A very passive approach is being taken here. We should be setting out with determination to acquire this estate. The Minister says it is not strategically important or a priority. I do not understand that. Has the Minister ever been up there? It is absolutely spectacular. Currently we can just walk past the estate to Lough Dan. If we had access to the full estate, the investment that the State would put in in its purchase would be repaid many times over in future years. Anybody going to Wicklow or considering travelling through that landscape would want to go down to Luggala. It would easily pay for itself over the medium to long term. There has been all this fanfare over Project Ireland 2040 and the investment in our cultural infrastructure but, God almighty, one could not get a more important piece of cultural, architectural or natural heritage infrastructure than the Luggala Estate which is important for its oak trees, deer, architecture and landscape. It is absolutely spectacular and would be a tragedy if some property developer or private interest got hold of the estate.

I do not know if the Deputy heard my response.
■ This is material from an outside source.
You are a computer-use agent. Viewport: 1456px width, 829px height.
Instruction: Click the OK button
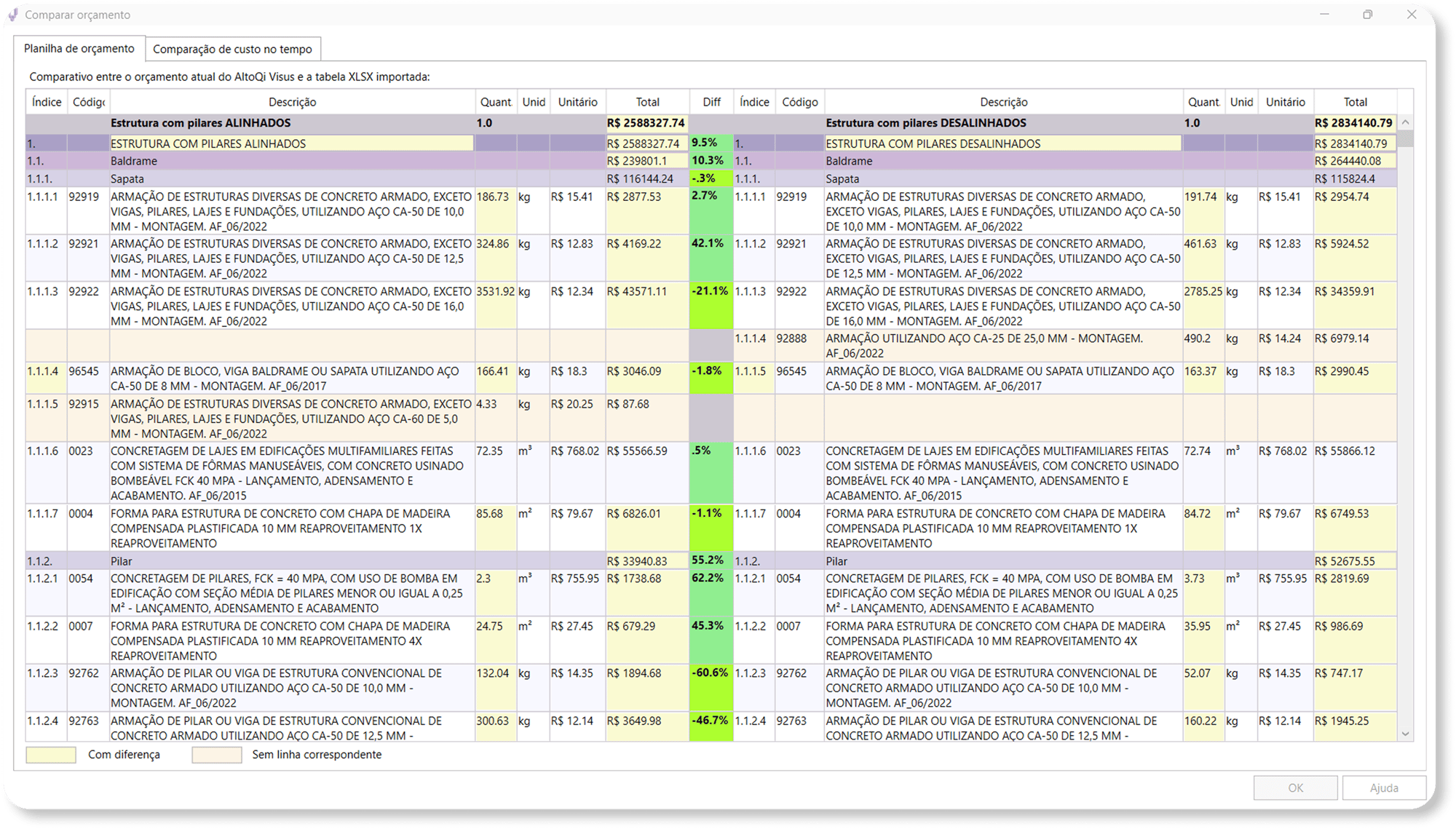(1295, 788)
What I said was there have been previous discussions in relation to this estate but that there are obvious financial constraints. Unless the property is in a price range that is acceptable to the Department, it will not be in a position to purchase it. We are leaving the door open in terms of further negotiations and hopefully we will be in a position to proceed. I agree that the estate is of high scenic value and the combination of the mountains, the lake and the woodland are particularly attractive. Its wild aspect so close to a major city also adds to its significance. It is an important example of a hunting and fishing lodge where the emphasis was more on short term accommodation rather than formal reception rooms. It is a particularly striking house for its 20th century cultural connections which are both tangible and intangible. Many noted artists, writers and musicians have stayed as guests and have contributed to a wealth of high quality artifacts. These collectively give the property a quality that would be considerably lessened without them. I accept all those facts.

At the same time, we have to allow reasonability in terms of spending taxpayers' money. We are open to discussions if the Deputy wants to consider it further.